Immediately following the song of the sea in the Torah, they look for water and find none.  The overwhelming joy stops and reality sets in again.  The highs and lows are moments apart.  That is life!  We cannot have the joy without the sorrow.  We cannot find the blessings without living through the curses.  If this year has taught us anything, let it be the blessing of finding joy.

As nursing homes across the country have opened up to visitors again, one of the most heartwarming sights I have seen are family reunions.  Seeing children and grandchildren and great-grandchildren hugging their loved ones (and posting pictures or video online) brings tears of joy to my eyes.  In the days and weeks to come, let us continue to find that joy.  

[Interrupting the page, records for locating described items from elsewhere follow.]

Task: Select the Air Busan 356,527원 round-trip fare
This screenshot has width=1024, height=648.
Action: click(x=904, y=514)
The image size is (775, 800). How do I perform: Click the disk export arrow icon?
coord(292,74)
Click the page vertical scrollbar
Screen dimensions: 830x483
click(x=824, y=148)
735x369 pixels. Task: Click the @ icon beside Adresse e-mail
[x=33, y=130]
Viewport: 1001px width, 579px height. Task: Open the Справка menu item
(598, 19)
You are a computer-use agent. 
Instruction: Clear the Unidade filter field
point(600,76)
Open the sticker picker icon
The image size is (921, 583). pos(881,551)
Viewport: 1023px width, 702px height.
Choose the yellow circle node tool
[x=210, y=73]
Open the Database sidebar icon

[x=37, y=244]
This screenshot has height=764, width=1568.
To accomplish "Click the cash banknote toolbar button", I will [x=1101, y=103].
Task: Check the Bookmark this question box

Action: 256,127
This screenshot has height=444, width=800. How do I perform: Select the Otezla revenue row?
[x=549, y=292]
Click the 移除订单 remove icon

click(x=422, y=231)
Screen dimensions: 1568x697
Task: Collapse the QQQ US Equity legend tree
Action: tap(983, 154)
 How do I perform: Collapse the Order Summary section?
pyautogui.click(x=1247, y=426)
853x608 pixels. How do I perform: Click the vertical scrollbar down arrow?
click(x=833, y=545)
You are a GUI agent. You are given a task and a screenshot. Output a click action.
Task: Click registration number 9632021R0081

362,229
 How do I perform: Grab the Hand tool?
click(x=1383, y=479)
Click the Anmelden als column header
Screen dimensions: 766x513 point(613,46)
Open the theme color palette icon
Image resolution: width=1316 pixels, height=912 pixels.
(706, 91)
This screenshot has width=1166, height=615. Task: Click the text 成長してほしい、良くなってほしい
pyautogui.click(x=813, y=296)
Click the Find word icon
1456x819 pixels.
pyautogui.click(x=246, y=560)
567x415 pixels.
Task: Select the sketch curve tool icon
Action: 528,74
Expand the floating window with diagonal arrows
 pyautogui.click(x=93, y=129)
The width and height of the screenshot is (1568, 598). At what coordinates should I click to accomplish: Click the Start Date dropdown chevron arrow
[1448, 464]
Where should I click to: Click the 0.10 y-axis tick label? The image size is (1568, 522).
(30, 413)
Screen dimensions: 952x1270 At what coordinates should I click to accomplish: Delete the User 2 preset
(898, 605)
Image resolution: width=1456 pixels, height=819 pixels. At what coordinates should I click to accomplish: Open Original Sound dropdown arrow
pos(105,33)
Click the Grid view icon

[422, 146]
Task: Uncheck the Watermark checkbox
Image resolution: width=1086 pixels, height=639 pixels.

Today we also read from Shir HaShirim. Without going into too much detail, it is a love story.  It is not an easy one, but it is beautiful.  The two lovers go through great lengths to find stolen moments with one another.  The rabbinic commentators and Talmud connect this book with the relationship of God and the People Israel.  We may feel, at times, that the Holy One is hiding Their presence, yet in the moments of joy, we can feel that connection in powerful ways.  

Standing before you, my prayer is that we continue to search and find joy, blessing, and hope.  As we say in Hallel, זֶה־הַ֭יּוֹם עָשָׂ֣ה ה’ נָגִ֖ילָה וְנִשְׂמְחָ֣ה בֽוֹ (Zeh hayom asah Adonai, nagila v’nismicha vo), “This is the day God has made; let us rejoice and be glad in it (Psalms 118:24).”